→ **TASK TO COMPLETE**
Report every line in the records below that holds the word "Expo".

* * *

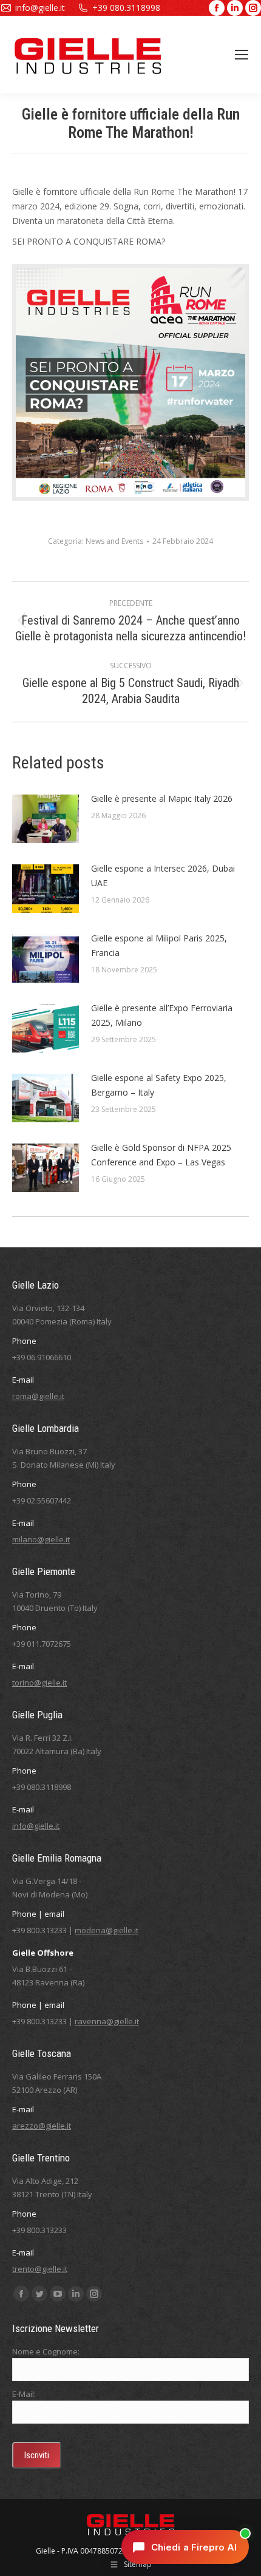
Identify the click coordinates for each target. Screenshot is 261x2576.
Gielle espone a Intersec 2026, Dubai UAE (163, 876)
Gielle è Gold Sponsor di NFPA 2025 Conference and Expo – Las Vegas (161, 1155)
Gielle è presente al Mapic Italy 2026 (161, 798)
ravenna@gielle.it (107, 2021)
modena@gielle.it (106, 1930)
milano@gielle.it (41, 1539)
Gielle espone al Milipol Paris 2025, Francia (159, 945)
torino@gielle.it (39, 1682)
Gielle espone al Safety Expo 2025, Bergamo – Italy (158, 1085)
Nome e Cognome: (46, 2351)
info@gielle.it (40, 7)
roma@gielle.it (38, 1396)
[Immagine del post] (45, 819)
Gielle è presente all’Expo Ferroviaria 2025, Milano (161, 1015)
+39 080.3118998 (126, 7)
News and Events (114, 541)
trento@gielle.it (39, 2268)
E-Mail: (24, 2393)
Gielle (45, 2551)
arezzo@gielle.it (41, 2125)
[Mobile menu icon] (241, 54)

* * *

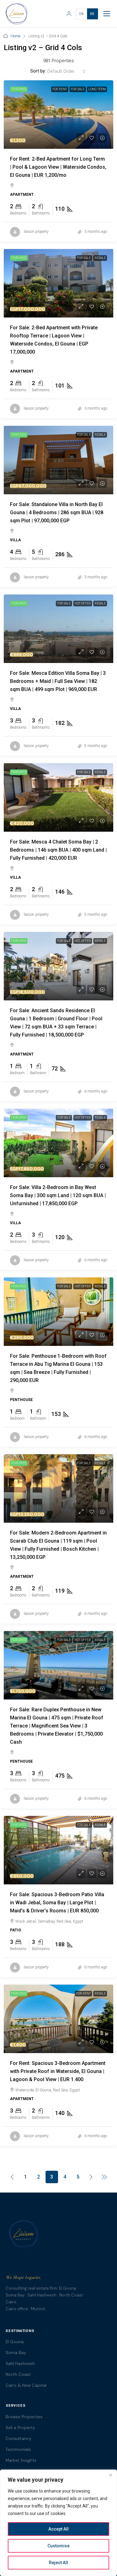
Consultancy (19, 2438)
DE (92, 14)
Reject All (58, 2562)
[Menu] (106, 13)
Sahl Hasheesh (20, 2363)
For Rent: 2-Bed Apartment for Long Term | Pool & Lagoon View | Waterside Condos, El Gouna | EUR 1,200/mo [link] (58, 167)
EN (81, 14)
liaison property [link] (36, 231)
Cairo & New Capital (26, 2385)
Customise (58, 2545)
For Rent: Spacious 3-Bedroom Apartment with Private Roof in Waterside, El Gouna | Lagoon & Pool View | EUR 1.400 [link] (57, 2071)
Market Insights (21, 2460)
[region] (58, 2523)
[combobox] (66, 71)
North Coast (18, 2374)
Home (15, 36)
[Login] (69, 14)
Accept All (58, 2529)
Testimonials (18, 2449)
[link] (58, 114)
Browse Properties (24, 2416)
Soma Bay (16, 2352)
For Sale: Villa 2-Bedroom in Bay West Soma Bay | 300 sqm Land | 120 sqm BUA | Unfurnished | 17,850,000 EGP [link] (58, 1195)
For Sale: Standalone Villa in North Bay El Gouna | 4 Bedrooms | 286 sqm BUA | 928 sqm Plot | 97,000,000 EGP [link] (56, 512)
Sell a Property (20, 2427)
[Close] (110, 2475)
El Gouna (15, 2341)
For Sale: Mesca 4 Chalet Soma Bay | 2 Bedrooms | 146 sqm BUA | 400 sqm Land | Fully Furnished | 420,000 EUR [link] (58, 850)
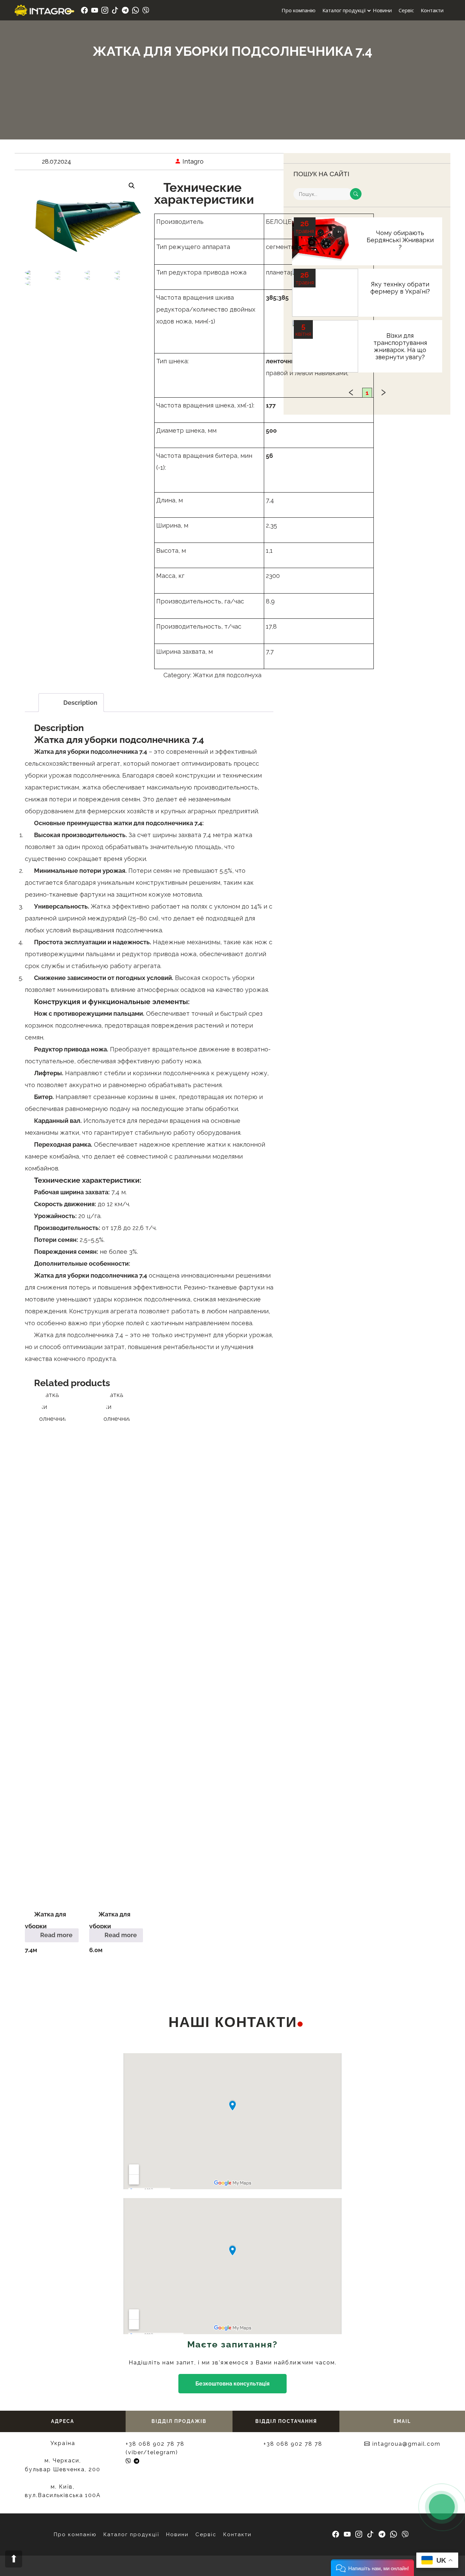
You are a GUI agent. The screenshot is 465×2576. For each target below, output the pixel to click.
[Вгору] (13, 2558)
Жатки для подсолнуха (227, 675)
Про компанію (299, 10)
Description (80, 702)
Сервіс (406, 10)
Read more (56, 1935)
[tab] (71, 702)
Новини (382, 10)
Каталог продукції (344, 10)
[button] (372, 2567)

* * *

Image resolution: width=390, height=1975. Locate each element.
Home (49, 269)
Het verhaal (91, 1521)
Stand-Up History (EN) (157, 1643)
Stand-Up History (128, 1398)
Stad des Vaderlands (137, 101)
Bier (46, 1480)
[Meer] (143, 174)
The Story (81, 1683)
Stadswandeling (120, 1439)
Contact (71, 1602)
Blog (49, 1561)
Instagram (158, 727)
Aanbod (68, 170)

* * *

→ **RESULT OF THE EXERCISE**
Gielle è Gold Sponsor di NFPA 2025 Conference and Expo – Las Vegas (161, 1155)
Gielle espone al Safety Expo 2025, Bergamo – Italy (158, 1085)
Gielle è presente all’Expo Ferroviaria 2025, Milano (161, 1015)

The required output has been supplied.